▶ Input
====

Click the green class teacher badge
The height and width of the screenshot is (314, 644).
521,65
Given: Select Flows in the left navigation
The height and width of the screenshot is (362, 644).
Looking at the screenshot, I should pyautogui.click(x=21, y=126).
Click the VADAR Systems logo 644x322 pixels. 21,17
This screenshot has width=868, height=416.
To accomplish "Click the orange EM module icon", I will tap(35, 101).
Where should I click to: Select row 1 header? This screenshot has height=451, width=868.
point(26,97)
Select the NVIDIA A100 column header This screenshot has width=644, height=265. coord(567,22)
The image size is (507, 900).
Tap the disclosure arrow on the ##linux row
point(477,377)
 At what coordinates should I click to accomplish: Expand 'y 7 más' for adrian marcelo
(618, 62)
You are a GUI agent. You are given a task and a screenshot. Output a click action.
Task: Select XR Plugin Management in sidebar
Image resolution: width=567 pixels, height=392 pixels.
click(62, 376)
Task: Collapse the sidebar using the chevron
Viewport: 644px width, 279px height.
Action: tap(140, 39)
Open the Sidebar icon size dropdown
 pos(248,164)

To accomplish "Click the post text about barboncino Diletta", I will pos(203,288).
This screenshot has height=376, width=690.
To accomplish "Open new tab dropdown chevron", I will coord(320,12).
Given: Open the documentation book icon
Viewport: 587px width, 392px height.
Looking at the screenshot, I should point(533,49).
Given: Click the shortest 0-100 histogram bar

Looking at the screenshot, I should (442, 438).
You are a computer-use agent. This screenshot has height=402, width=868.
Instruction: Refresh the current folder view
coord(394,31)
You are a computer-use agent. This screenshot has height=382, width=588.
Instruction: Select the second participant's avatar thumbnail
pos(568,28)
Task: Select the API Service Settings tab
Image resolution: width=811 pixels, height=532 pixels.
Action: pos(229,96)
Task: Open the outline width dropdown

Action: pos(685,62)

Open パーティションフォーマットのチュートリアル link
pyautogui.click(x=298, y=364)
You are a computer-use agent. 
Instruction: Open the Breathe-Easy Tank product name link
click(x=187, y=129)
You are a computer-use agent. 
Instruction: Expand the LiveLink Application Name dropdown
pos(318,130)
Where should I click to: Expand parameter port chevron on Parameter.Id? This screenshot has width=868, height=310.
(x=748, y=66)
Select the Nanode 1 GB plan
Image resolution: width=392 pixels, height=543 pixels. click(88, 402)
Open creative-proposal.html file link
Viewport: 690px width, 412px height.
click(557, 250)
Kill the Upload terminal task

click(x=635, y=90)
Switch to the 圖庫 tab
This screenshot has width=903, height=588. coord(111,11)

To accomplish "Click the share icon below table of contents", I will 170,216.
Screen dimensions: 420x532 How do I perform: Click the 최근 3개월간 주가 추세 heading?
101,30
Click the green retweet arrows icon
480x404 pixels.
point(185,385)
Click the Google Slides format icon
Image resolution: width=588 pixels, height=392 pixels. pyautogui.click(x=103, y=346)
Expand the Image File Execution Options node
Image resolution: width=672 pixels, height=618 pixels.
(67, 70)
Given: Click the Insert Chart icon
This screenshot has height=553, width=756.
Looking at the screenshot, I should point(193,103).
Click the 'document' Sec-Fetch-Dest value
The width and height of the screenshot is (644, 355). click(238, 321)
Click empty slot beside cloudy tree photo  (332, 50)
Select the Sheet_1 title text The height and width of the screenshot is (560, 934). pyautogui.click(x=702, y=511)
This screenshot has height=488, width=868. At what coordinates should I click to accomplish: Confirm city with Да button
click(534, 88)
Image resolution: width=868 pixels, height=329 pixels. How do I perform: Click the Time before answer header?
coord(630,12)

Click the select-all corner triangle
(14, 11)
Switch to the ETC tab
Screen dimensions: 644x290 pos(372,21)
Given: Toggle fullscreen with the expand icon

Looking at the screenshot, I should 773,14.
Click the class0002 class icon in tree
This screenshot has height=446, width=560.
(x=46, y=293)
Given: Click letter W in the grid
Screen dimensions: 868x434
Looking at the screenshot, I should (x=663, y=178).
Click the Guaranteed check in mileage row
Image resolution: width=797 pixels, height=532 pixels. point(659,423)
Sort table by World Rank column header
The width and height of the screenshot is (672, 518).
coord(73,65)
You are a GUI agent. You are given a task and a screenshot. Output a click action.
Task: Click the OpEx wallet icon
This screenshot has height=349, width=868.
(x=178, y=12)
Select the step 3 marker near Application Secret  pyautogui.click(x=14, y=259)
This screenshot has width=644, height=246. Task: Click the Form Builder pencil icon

====

▶ Task details
Please tally each line in the material above that contains "text", and let the number be your entire reply.

▶ Answer section
2